An NCI-designated Comprehensive Cancer Center
By Cara Martinez | October 22, 2019
Prakash Kulkarni Prakash Kulkarni, Ph.D.
Recently, the World Economic Forum revealed 10 breakthrough innovations expected to radically impact global social and economic order in the next five years. Among these developing technologies were intrinsically disordered proteins, or IDPs, a complex area of research with the potential to improve many types of cancer therapies.
City of Hope researchers Supriyo Bhattacharya, Ph.D., and Prakash Kulkarni, Ph.D., are at the forefront of this emerging field, blending their backgrounds in computational biophysics and therapeutic research to deliver results in several cancers, including prostate, head and neck, lung cancer and acute lymphoblastic leukemia.
Intrinsically disordered proteins are proteins that don’t have a traditional three-dimensional structure. Their purpose serves to provide flexibility for cells to adapt and function; however, this elasticity worsens neurodegenerative illnesses and cancers. Even worse, IDPs make it difficult for drugs to target them.
The concept of IDPs is considered a major paradigm shift for molecular biologists like Bhattacharya and Kulkarni, because proteins like these were previously believed to be nonfunctional.

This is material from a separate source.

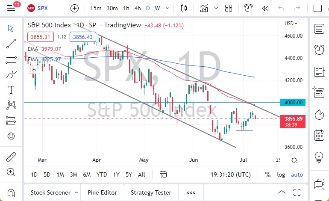Toggle the log scale option

point(281,174)
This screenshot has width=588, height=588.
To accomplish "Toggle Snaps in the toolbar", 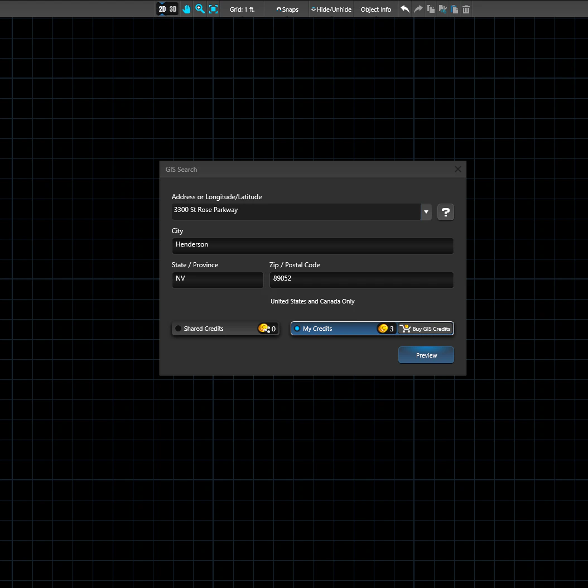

Central Players in Cell Function

“But now we understand that many of these proteins are indeed functional and act as central players in how cells grow and divide,” said Bhattacharya, assistant research professor of translational bioinformatics in the Department of Computational and Quantitative Medicine at City of Hope. 
And, more recently, researchers have come to better understand how prevalent IDPs are in the human body.
“These proteins are naturally occurring in our bodies,” said Kulkarni, a research professor in the Department of Medical Oncology & Therapeutics Research. “In fact, recent estimates suggest that roughly 50% of the proteins in our cells are IDPs.”
Over the last decade, Bhattacharya and Kulkarni have studied the dynamics and structural diversity of IDPs, while also researching how these properties can be used to understand their interactions with other proteins in the body.  
“These complex proteins are often considered ‘undruggable,’” said Bhattacharya. “My immediate hope is to change this belief, beginning with nonsmall cell lung cancer.”  

Focusing on Lung Cancer

Nonsmall cell lung cancer is the most common type of lung cancer, accounting for approximately 80-85% of lung cancer cases. There are various forms of the disease, including adenocarcinoma, which commonly develops in people who have never smoked.
Although nonsmall cell lung cancer is a key focus for Bhattacharya, he is also studying IDPs in the context of prostate cancer and acute lymphoblastic leukemia.
“In each of these diseases, IDPs play a central role in the growth of cancer cells and how they spread throughout the body,” said Bhattacharya. “I develop design principles for therapies that specifically target IDPs using my background in computational methods.”
Like Bhattacharya, Kulkarni has been studying IDPs for more than a decade. His efforts center around three key areas of IDP-related research in several diseases, including lung, prostate, and head and neck cancers.
Kulkarni’s specific research interests include understanding how IDPs transform a “normal” cell into a cancer cell, how those cancerous cells then take over specific locations in the body, and finally, how those now cancerous cells develop a resistance to drugs and treatments. He also hopes to determine whether these changes can be reversed, which may ultimately shed light on treatment options.
“For years, IDPs have been disregarded because of their pliable structure and complex nature,” said Kulkarni.  
However, Kulkarni says IDPs do have structure, no matter how subtle.
“I think that perhaps structure, like beauty, lies in the eye of the beholder,” he said.
Both Bhattacharya and Kulkarni understand that teamwork is required to tackle such a dense and complex area of science. Not only have the two partnered alongside each other on various projects, but they have also relied on the expertise of fellow City of Hope scientists like Ravi Salgia, M.D., Ph.D., the Arthur & Rosalie Kaplan Chair in Medical Oncology; Nora Heisterkamp, Ph.D., a professor in the Department of Systems Biology; and Nagarajan Vaidehi, Ph.D., professor and chair of the Department Computational and Quantitative Medicine, to bring their ideas to light.
“We focus on a highly interdisciplinary approach to tackling IDPs,” said Kulkarni. “We are working alongside collaborators who are experts in their respective fields to employ techniques like nuclear magnetic resonance, virtual drug screening and theoretical prediction algorithms.” 
If successful, Bhattacharya, Kulkarni and their cross-functional team’s methods will better predict properties of these proteins and better address patient-specific aspects of the diseases, including drug resistance and alternative therapies.
“Drug discovery in this area is both promising and extremely challenging,” said Bhattacharya. “But our ultimate goal is to use IDPs to save lives and extend longevity — and I trust we will get there in the coming years.”